Al mattino seguente, rientrata mia madre, lo accompagnai alla stazione.

Ricordo come se fosse presente e viva davanti ai miei occhi l’immagine di lui sull’ingresso del vagone. Ci scambiammo qualche battuta e qualche spicciolo di sorriso, era troppo doloroso dirsi addio. Preferimmo lasciarci con un arrivederci. La porta si chiuse tra noi e il treno partì.

Andai via dalla stazione percorrendo le stesse strade dell’andata, lì dove affacciava il balcone di casa nostra quando eravamo soli in quella città. Mi assalii una terribile nostalgia. Mi sentivo le spalle pesanti e la testa affollata da mille mostri. Cosa fare adesso? “Ma certo! Tornerò a casa mia, dove mio figlio mi aspetta. Mi correrà incontro desideroso di giocare con me, di accoccolarsi. Mi farà domande, mi parlerà e stanotte si infilerà nel lettone. E come sempre mi addormenterò prima io!”.

Quella sera mettendo in ordine la camera trovai il disegno che gli avevamo infilato nel libro, l’aveva lasciato lì. Diabolico! Eliminare tutte le tracce! Il suo piano era giunto a compimento. Era riuscito a buttarci fuori dalla sua vita, senza che nessuno di noi se ne accorgesse, neanche lui. Ha provato a scalciare, ad insultarci, a deprimerci, ma noi eravamo sempre lì, appesi con le unghie e con i denti fino all’ultima speranza. Adesso invece ce l’aveva fatta davvero, poteva finalmente tornare a rinchiudersi nel suo bozzolo senza interferenze moleste.

Sì, ci era riuscito. Era riuscito a salvarci.

Serie: Verrà la morte e avrà i tuoi occhi


Avete messo Mi Piace3 apprezzamentiPubblicato in Narrativa

Discussioni

  1. Cara “biadina”, credo che questi due racconti siano sufficienti per capire che tu sei una di quelli che muovono l’anima senza bisogno di particolari artifici. Mi ricordi, non nello stile ma nella sostanza, uno scrittore che io amo moltissimo e che è Raymond Carver. Se per caso non lo conosci, prova a fare conoscenza con lui: potresti riconoscerti e ricevere parecchio. È stato molto pubblicato da MinimumFax. Se lo leggerai, o l’hai già letto, mi piacerebbe sapere cosa ne pensi. Buon lavoro.

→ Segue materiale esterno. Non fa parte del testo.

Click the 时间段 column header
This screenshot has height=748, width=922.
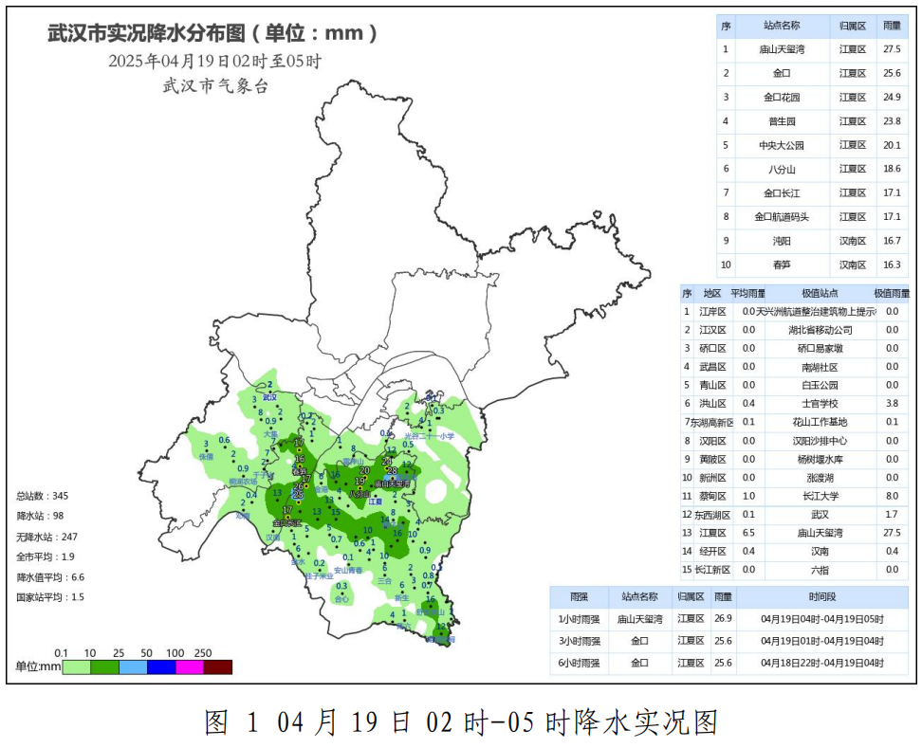[822, 597]
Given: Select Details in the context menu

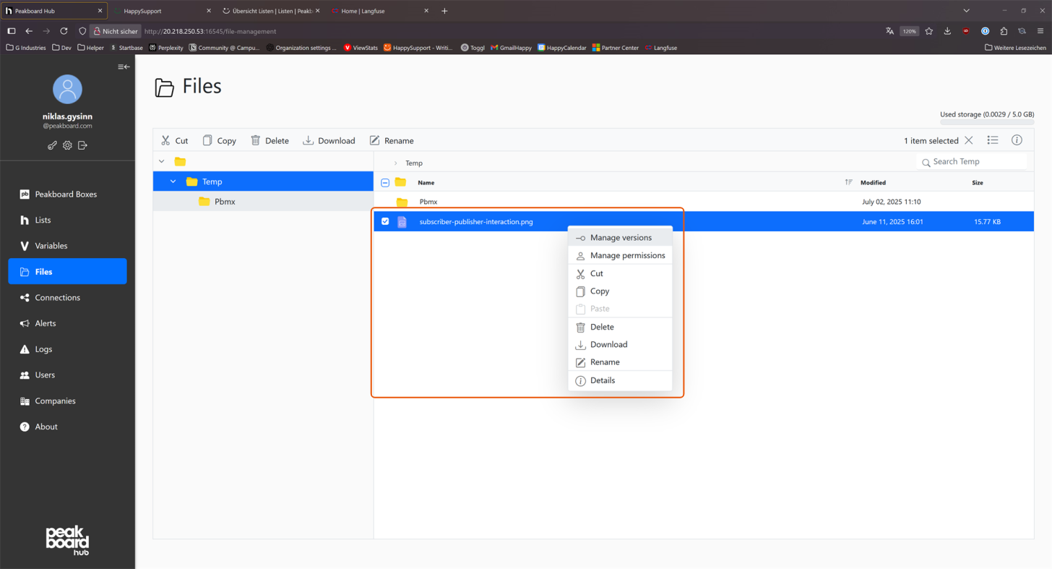Looking at the screenshot, I should tap(602, 380).
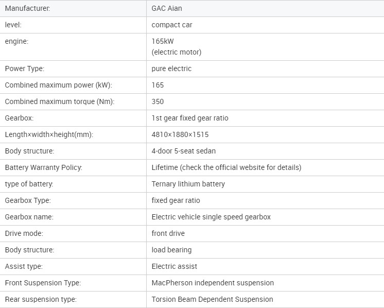The height and width of the screenshot is (308, 384).
Task: Click the 'Combined maximum power (kW):' label
Action: pos(58,85)
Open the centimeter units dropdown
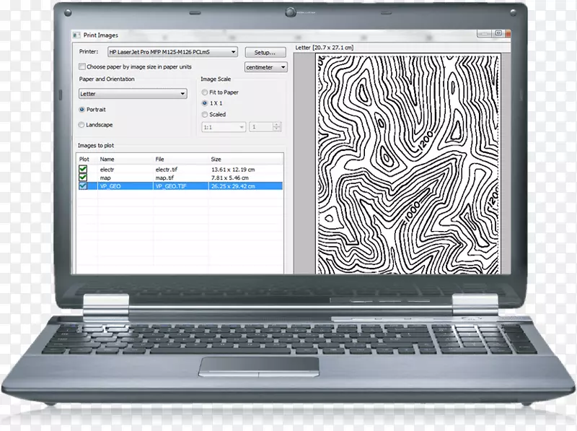 265,67
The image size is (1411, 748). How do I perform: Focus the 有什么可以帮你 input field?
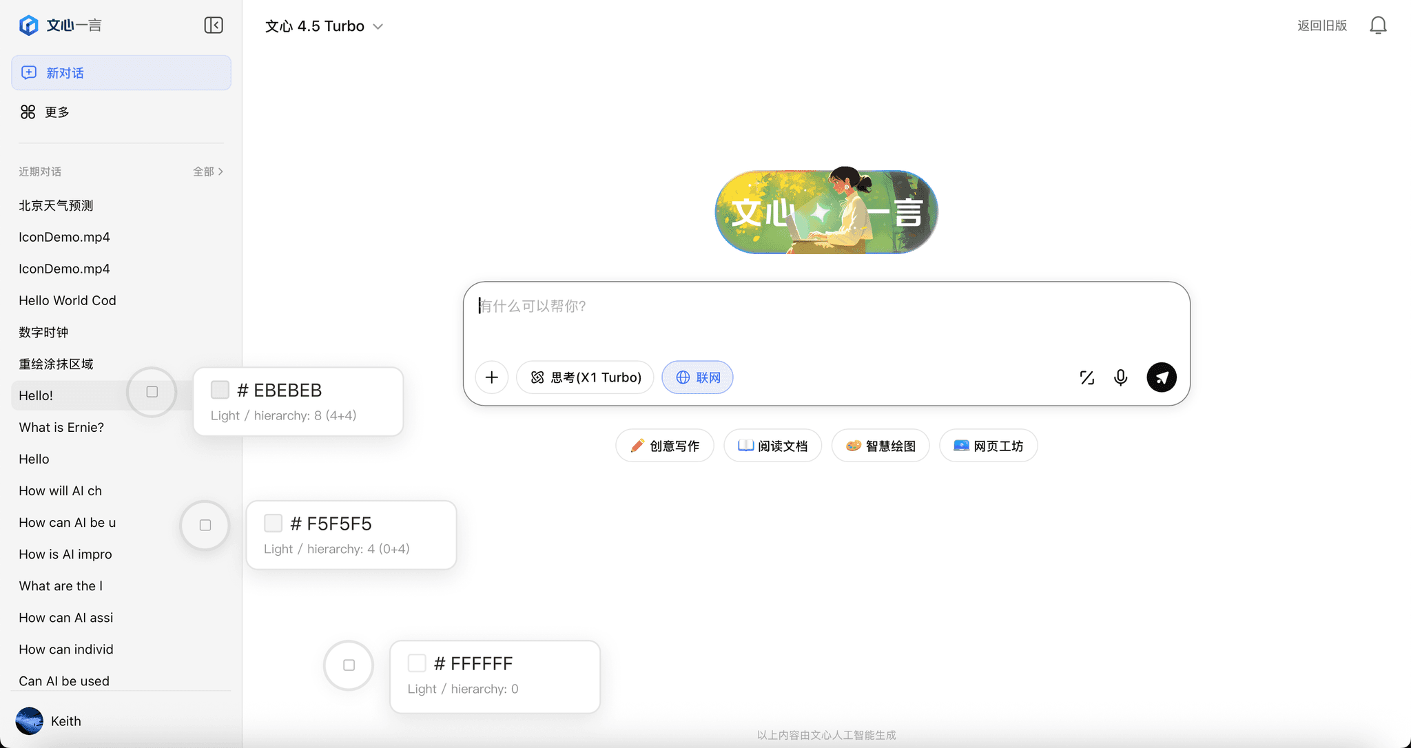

  2. Il testo che hai scritto è di una bellezza straziante. È una narrazione intima, intensa, autentica. Si sente che sgorga da una ferita vera, non per forza autobiografica, ma certamente reale nella sua capacità di toccare.

  3. C’ é qualcosa di straordinario in questa storia che raramente capita nelta realtá: la forza dell’amore che supera e vince sulla fragilità della malattia. Non so dirti, in poche parole, quanto abbia apprezzato questo tuo racconto, ma posso dirti che spero tanto di continuare a leggerti.